**Selected passage**
%%
It would be odd if this does wind up a set lineup. Most teams don’t bat their most powerful hitter sixth or their top base stealer fifth. But manager Clint Hurdle has some good reasons for casting against type here.
These are Alvarez’s career slash lines batting fourth, fifth and sixth, through Wednesday:
PA AVG/OBA/SLG/OPS AB/HR
4th 525 .193/.276/.364/.640 23.4
5th 607 .272/.333/.477/.811 20.4
6th 869 .248/.312/.476/.788 16.8
Rather than try to figure out why that is, the best thing the Pirates can do is keep batting Alvarez fifth or sixth and not worry about it. I’d certainly move Alvarez up to fifth before I’d risk him at cleanup. There often are as many RBI opportunities there. Marte, mostly batting fifth, and Walker, mostly batting cleanup, had identical numbers of plate appearances with runners on base (26) through Wednesday, and Marte actually had more runners on (36 to 31).
%%
**Task requirements**
Please pick up the passage on where the Pirates should bat Alvarez and continue it after its last sentence.

**Data supplied**
%%
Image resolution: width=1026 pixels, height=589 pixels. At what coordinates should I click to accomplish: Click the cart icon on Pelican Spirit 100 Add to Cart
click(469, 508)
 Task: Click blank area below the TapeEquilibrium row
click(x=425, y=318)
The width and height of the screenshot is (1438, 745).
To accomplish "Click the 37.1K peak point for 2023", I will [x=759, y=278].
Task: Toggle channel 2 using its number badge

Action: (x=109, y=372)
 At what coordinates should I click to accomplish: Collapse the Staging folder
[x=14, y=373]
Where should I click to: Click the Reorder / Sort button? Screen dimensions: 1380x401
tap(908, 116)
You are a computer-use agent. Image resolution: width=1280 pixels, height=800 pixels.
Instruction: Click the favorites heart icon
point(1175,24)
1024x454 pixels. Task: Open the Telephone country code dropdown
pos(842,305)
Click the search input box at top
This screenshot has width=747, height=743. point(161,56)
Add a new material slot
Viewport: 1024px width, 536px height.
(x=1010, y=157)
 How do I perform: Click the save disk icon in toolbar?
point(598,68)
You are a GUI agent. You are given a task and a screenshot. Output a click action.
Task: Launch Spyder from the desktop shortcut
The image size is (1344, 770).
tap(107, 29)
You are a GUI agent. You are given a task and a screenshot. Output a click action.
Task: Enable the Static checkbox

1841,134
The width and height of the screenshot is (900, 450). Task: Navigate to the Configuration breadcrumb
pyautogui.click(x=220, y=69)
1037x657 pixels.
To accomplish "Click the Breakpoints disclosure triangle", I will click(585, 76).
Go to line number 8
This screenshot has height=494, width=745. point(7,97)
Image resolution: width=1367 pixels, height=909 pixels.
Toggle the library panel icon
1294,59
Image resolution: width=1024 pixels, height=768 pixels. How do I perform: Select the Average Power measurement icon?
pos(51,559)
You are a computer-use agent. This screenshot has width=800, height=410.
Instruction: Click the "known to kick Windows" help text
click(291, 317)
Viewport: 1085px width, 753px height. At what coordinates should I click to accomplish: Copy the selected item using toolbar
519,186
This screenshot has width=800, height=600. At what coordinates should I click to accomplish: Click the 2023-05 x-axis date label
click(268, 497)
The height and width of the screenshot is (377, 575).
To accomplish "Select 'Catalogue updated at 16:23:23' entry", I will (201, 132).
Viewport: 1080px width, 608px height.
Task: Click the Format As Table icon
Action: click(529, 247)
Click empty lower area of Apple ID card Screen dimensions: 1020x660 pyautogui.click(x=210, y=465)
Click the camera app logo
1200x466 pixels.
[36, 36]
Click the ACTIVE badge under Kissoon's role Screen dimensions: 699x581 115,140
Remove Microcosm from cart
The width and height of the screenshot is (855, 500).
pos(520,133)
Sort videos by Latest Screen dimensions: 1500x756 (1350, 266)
%%
**Written answer**
Marte hasn’t been a bad leadoff hitter in his brief career, but while batting fifth he has traded getting on base for more power.
PA AVG/OBA/SLG/OPS SB/CS
1st 852 .275/.330/.434/.765 56/18
5th 166 .247/.291/.506/.797 9/4
6th 73 .429/.452/.714/1.166 3/3
That’s not a large sample size, but flipping Alvarez and Marte in the order might be an experiment worth trying. It would make a bit more sense to have Marte attempting steals in in front of singles hitters like Cervelli and Mercer rather than in front of a home run hitter like Alvarez.
Some other thoughts:
• Mercer, in his brief career, has been a dangerous hitter in the second spot (.351/.386/.550/.936 in 217 plate appearances) but a cipher batting eighth (.226/.299/.316/.615). Mercer also tortures lefties (.340/.381/.528/.909 in 233 PA) and Polanco hasn’t been able to figure them out (.170/.219/.239/.457 in 97 PA). Mercer was hurt when the Pirates faced a lefty Tuesday and Hurdle wisely sat Polanco and Alvarez, but Mercer might be the guy to bat second the next time the Pirates face a lefty.
• Walker’s OPS has been remarkably consistent batting second (.799), third (.788), fifth (.792) and sixth (.800), but it’s tailed off when he bats cleanup (.720). He’s not the ideal cleanup hitter, but there’s nobody else clearly better.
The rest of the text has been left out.